Interviewer: Esther Kezia Thorpe

Charlie: So gal-dem is a media platform, a magazine which is written and produced by women and non binary people of colour. Our remit is platforming those voices because we identified that there was a problem in terms of who is currently represented in the media landscape in the UK and beyond.

Esther: How long has it been going for now?

Charlie: Gal-dem’s been going since 2015. We launched in Bristol originally and we had a launch in London as well. There was just a big gaggle of us at the beginning, it was all led from this Facebook group where we congregated, and we had the sort of IRL meetings as well.

But we just, we felt this urge to create something that was for us by us, but also for other people to engage with as well, and that was our tagline from the very beginning actually, which was this magazine created by women of colour and non-binary of people of colour, but it’s for everyone because our words are valuable, and they should be consumed and digested by the wider population.

Study questions »
**1.** Please write out the interview about gal-dem from "Interviewer: Esther Kezia" down to "going for now?".
**2.** Which places are named in the interview about gal-dem?
**3.** Carry on the interview about gal-dem from the point where it stops.

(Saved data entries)

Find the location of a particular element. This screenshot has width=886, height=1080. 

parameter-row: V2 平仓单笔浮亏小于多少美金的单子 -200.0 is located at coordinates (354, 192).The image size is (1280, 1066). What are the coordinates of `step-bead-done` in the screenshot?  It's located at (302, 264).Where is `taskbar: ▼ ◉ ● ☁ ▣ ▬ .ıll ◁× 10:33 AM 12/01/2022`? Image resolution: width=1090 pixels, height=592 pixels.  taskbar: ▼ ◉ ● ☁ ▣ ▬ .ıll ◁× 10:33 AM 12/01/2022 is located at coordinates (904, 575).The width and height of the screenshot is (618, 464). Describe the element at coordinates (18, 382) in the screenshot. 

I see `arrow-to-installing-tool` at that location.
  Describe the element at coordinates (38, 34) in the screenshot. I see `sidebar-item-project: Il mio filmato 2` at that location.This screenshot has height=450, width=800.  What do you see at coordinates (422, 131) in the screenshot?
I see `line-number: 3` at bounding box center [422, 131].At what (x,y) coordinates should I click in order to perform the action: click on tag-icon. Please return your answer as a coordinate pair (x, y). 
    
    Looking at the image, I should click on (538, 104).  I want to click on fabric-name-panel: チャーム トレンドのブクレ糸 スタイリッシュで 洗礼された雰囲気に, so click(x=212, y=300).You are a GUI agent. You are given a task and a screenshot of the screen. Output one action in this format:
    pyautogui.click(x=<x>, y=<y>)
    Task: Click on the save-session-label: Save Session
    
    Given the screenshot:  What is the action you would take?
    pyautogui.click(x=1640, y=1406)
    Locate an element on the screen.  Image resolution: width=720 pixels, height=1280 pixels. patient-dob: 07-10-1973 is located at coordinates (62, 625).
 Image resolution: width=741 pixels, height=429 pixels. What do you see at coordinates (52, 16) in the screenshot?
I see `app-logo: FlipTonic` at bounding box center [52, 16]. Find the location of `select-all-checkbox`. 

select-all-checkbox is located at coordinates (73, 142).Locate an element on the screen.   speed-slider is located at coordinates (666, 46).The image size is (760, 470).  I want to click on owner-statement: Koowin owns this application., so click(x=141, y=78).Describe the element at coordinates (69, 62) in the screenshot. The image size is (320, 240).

Solved tasks »
**1.**
Interviewer: Esther Kezia Thorpe

Charlie: So gal-dem is a media platform, a magazine which is written and produced by women and non binary people of colour. Our remit is platforming those voices because we identified that there was a problem in terms of who is currently represented in the media landscape in the UK and beyond.

Esther: How long has it been going for now?

**2.** the UK, Bristol, London

**3.**
Esther: And how many of you actually work on it at the moment?

Charlie: So since we switched from being a volunteer organisation to being a professional business in March of this year, we have five or six members of full time staff, and then we have about 4-5 freelancers. It’s a big group of people for a very young start-up.

Because we went from being huge, and we’ve gradually sort of shrunk down to the point where it was just the people who were – because everyone at the beginning had different jobs, and some of us decided not to pursue media as a career or they’d already decided like when they were 16 or whatever they want to be a doctor, so obviously they couldn’t pick up a full time job when it came around. And so now they’re columnists for us.

But we still have a lot of people that we needed to bring on right at the very beginning because we didn’t want to be in a situation where anyone felt like they’d been left behind.

Esther: Is it advertising money that’s turned that around, or have you had investment?

Charlie: We’ve had investment, we had an investment round in 2018. And that was basically all thanks to Liv Little, who’s our founder. She poured her heart and soul into developing a business plan, making it clear to investors that we were financially viable, and I think we got investment from four different sources in the end including Roxane Gay, who’s the author of Proud Feminist, from an organisation called Backstage Capital, who are based in the US, and they exclusively invest in organisations run by people of colour and the LGBTQI community. And then there were two other investors.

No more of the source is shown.